Personal information
- Nationality: Ugandan
- Born: 12 December 2006 (age 19)

Sport
- Sport: Athletics
- Event(s): Steeplechase, Cross Country running

Achievements and titles
- Personal best(s): 3000m s'chase: 9:18.84 (Lima, 2024)

Medal record
Women's Athletics
Representing Uganda
African Championships
| Gold medal – first place | 2024 Douala | 3000 m s'chase |
World U20 Championships
| Silver medal – second place | 2024 Lima | 3000 m st. |
World Cross Country Championships
| Bronze medal – third place | 2024 Belgrade | Senior team |

= Loice Chekwemoi =

Ugandan athlete (born 2006)

Loice Chekwemoi (born 12 December 2006) is a Ugandan steeplechaser.
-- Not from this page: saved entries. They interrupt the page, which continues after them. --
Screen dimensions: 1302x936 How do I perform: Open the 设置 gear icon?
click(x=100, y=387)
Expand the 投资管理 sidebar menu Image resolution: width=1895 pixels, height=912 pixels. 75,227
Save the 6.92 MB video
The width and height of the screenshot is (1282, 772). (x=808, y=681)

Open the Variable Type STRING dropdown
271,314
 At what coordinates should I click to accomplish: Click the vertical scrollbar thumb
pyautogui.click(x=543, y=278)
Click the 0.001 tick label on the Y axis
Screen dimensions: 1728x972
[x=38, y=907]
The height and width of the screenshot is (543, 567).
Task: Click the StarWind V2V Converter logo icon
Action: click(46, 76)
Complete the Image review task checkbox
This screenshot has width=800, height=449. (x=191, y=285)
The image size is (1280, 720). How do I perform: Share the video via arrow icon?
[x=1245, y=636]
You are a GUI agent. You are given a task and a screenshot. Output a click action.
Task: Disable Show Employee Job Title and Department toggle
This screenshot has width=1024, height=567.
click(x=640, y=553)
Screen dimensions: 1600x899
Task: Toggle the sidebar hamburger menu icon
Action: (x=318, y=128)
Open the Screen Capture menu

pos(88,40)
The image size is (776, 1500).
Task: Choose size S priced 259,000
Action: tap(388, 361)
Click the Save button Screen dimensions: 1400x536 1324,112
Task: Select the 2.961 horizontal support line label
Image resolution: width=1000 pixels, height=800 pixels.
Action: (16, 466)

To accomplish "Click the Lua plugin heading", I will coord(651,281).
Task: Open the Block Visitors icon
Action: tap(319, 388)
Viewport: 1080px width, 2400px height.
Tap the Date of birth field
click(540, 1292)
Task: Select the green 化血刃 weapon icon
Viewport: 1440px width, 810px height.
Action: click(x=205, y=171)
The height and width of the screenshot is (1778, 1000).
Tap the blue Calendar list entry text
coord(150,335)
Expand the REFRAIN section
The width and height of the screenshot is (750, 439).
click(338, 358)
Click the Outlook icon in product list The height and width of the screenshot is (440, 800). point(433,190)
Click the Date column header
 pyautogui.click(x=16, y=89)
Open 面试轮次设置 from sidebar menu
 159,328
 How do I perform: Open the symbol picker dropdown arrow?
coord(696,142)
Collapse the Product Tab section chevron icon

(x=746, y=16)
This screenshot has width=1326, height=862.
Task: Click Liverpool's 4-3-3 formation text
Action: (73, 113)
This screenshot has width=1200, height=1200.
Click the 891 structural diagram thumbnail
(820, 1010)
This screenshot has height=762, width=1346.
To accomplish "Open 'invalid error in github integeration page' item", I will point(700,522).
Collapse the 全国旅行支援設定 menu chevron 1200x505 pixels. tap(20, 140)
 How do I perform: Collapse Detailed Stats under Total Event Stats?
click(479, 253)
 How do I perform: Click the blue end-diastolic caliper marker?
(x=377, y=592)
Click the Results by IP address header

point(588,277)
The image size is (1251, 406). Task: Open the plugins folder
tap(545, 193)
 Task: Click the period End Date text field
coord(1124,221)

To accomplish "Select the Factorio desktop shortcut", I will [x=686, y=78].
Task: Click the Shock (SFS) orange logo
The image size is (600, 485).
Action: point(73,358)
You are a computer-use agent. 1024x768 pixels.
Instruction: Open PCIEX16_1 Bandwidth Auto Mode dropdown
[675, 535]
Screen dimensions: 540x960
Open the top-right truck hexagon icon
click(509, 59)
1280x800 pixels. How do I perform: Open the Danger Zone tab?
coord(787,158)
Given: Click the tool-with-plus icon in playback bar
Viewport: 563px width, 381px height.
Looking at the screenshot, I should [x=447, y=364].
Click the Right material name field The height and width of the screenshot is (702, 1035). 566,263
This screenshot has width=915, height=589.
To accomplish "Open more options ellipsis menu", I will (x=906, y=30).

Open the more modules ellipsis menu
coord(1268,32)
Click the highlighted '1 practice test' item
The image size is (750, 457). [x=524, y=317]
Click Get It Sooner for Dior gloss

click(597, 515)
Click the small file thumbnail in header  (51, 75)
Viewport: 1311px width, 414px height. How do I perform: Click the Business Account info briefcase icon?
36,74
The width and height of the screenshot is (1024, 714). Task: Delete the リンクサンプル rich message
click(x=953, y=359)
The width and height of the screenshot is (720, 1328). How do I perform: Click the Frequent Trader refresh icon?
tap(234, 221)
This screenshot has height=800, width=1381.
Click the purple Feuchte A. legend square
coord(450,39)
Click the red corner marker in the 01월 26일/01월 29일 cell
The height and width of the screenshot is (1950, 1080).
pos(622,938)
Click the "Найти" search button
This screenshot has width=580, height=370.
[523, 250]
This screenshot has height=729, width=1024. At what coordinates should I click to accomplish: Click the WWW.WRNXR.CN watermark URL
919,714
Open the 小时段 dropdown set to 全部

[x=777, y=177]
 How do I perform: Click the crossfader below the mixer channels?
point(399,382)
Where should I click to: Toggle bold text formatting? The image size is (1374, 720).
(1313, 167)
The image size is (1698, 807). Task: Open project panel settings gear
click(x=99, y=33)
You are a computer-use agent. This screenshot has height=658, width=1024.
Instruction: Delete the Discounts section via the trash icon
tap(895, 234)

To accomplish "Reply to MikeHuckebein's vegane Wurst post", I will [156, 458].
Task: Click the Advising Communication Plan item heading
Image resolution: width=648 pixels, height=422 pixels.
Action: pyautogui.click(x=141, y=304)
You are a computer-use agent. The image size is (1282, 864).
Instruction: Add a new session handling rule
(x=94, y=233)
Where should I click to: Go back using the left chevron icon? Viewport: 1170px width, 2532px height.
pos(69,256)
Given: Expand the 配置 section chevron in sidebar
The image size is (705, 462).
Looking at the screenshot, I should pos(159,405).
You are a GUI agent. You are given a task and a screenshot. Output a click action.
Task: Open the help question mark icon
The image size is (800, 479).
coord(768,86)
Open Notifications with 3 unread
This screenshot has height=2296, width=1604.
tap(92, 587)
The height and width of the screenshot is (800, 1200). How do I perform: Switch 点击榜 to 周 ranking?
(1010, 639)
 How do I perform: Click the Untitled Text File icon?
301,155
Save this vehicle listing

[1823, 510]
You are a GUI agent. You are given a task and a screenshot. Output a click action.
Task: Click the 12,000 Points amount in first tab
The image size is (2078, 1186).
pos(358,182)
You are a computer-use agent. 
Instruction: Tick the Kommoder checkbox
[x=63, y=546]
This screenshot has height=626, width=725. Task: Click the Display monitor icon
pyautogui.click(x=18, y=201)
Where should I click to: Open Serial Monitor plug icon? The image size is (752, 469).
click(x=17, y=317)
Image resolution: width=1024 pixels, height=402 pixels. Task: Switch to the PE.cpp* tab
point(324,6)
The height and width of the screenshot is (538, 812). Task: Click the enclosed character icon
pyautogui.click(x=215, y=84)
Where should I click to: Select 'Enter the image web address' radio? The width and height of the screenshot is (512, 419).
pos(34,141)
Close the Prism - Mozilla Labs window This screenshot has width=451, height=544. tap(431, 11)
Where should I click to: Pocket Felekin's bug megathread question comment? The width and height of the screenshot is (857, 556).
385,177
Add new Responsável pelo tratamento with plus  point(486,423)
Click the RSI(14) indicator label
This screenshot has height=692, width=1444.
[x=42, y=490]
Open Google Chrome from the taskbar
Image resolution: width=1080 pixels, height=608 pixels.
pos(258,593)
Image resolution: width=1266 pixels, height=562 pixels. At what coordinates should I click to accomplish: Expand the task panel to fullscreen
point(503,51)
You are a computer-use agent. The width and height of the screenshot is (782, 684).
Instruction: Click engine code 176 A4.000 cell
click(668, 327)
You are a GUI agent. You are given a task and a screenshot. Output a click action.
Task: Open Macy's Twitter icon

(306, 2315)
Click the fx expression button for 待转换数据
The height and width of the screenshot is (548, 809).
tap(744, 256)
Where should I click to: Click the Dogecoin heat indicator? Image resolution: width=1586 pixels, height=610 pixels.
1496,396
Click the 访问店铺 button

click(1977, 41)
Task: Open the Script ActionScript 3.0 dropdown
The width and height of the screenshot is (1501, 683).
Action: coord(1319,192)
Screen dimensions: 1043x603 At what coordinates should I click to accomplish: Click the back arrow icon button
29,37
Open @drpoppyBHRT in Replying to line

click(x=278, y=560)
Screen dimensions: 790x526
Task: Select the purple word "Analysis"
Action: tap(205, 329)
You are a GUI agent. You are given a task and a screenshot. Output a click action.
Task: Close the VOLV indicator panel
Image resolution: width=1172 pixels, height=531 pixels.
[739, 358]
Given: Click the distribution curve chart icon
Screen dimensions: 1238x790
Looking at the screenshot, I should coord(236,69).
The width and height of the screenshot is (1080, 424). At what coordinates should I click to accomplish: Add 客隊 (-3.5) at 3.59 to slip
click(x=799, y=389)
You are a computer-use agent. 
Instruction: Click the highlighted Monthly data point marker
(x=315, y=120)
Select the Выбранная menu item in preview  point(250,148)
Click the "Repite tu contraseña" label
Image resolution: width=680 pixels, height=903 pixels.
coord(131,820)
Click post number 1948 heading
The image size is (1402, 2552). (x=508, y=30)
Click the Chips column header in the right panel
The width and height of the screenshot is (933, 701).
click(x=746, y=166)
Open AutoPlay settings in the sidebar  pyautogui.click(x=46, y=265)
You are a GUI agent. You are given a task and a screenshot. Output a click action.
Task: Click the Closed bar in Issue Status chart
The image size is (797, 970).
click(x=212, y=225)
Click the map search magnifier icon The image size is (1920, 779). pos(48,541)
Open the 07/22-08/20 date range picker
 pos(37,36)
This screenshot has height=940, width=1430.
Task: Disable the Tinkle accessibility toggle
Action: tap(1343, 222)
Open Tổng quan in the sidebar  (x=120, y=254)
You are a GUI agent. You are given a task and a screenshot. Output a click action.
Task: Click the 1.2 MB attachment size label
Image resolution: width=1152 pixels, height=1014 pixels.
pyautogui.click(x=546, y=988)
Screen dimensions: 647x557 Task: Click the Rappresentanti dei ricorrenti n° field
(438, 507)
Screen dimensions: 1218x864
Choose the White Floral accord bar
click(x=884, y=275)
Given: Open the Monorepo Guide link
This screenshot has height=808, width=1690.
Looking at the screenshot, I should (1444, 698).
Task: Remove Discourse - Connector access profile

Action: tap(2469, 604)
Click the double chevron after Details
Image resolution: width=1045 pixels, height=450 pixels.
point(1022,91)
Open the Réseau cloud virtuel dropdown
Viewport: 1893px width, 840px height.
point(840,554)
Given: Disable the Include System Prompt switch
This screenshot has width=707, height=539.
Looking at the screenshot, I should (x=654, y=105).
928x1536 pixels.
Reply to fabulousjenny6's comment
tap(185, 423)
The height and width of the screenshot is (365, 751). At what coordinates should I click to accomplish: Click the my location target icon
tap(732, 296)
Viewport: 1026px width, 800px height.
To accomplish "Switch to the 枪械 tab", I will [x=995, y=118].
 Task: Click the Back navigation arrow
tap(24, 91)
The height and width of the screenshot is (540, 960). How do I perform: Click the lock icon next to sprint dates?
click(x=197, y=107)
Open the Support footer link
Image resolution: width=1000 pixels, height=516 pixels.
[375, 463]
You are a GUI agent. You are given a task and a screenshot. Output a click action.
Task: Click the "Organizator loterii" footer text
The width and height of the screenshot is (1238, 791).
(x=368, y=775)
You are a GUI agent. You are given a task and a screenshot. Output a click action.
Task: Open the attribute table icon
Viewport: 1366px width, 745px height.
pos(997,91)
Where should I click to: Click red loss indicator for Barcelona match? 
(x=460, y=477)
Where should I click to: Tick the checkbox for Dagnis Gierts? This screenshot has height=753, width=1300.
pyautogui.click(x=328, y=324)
In 2024, she became African champion in the 3000 metres steeplechase at the age of 17 years-old. That year, she was the silver medalist at the 2024 World U20 Championships.

==Biography==
In January 2022, she was runner-up at the Ugandan national cross country championships in Tororo. She finished sixth in the women's 3000m steeplechase at the 2022 World Athletics U20 Championships in Cali, Colombia.

She won a bronze medal as part of the Ugandan team at the 2024 World Athletics Cross Country Championships, placing ninth individually in the senior women's race. In June 2024, she won gold at the 2024 African Championships in Athletics in the Women's 3000 metres steeplechase in Douala, Cameroon. She won the silver medal at the 2024 World Athletics U20 Championships in Lima, Peru. In December 2024, she won The Great Chepsaita Cross Country race in Kenya.

She competed at the 2025 World Athletics Championships and ran a season's best 9:25.34 but did not qualify for the final of the 3000 metres steeplechase.